[Stored records]
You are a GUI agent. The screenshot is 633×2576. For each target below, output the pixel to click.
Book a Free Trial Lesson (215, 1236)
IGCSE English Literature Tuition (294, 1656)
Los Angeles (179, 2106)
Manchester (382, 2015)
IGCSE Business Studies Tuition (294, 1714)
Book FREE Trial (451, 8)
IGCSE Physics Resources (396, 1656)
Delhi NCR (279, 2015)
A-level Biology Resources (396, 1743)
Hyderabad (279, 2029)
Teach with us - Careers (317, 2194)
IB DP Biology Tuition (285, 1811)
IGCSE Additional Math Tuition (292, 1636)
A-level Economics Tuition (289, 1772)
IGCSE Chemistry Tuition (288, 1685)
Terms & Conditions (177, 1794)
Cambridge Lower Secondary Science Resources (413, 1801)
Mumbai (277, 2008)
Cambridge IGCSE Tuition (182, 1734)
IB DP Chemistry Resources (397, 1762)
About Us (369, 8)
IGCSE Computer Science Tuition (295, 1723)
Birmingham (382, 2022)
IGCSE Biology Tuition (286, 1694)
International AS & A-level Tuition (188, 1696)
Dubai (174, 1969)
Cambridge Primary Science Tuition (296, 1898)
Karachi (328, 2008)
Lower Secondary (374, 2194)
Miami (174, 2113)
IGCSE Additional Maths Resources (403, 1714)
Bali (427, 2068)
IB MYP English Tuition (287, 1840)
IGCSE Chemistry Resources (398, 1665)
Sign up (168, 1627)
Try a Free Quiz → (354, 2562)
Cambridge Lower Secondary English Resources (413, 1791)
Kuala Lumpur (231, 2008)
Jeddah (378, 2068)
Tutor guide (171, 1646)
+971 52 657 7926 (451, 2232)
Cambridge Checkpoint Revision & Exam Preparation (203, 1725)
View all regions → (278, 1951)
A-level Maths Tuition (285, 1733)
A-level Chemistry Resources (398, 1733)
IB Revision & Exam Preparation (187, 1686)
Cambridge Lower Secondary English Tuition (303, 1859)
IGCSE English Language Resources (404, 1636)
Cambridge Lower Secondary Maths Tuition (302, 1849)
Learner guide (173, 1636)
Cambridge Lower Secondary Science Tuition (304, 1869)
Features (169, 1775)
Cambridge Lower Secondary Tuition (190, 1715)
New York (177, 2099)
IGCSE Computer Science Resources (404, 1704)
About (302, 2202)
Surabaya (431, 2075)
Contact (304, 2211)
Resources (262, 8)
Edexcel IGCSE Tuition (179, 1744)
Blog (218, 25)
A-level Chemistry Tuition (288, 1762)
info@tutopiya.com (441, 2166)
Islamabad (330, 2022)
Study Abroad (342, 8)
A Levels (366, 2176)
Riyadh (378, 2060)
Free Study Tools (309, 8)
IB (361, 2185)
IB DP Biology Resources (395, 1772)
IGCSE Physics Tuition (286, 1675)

WHAT IS REQUIRED - Extract every line from the one containing "Sign up (168, 1627)" through the last line of the data, inclusive, exactly as written.

EXPECTED ANSWER -
Sign up (168, 1627)
Try a Free Quiz → (354, 2562)
Cambridge Lower Secondary English Resources (413, 1791)
Kuala Lumpur (231, 2008)
Jeddah (378, 2068)
Tutor guide (171, 1646)
+971 52 657 7926 (451, 2232)
Cambridge Checkpoint Revision & Exam Preparation (203, 1725)
View all regions → (278, 1951)
A-level Maths Tuition (285, 1733)
A-level Chemistry Resources (398, 1733)
IB Revision & Exam Preparation (187, 1686)
Cambridge Lower Secondary English Tuition (303, 1859)
IGCSE English Language Resources (404, 1636)
Cambridge Lower Secondary Maths Tuition (302, 1849)
Learner guide (173, 1636)
Cambridge Lower Secondary Science Tuition (304, 1869)
Features (169, 1775)
Cambridge Lower Secondary Tuition (190, 1715)
New York (177, 2099)
IGCSE Computer Science Resources (404, 1704)
About (302, 2202)
Surabaya (431, 2075)
Contact (304, 2211)
Resources (262, 8)
Edexcel IGCSE Tuition (179, 1744)
Blog (218, 25)
A-level Chemistry Tuition (288, 1762)
info@tutopiya.com (441, 2166)
Islamabad (330, 2022)
Study Abroad (342, 8)
A Levels (366, 2176)
Riyadh (378, 2060)
Free Study Tools (309, 8)
IB (361, 2185)
IB DP Biology Resources (395, 1772)
IGCSE Physics Tuition (286, 1675)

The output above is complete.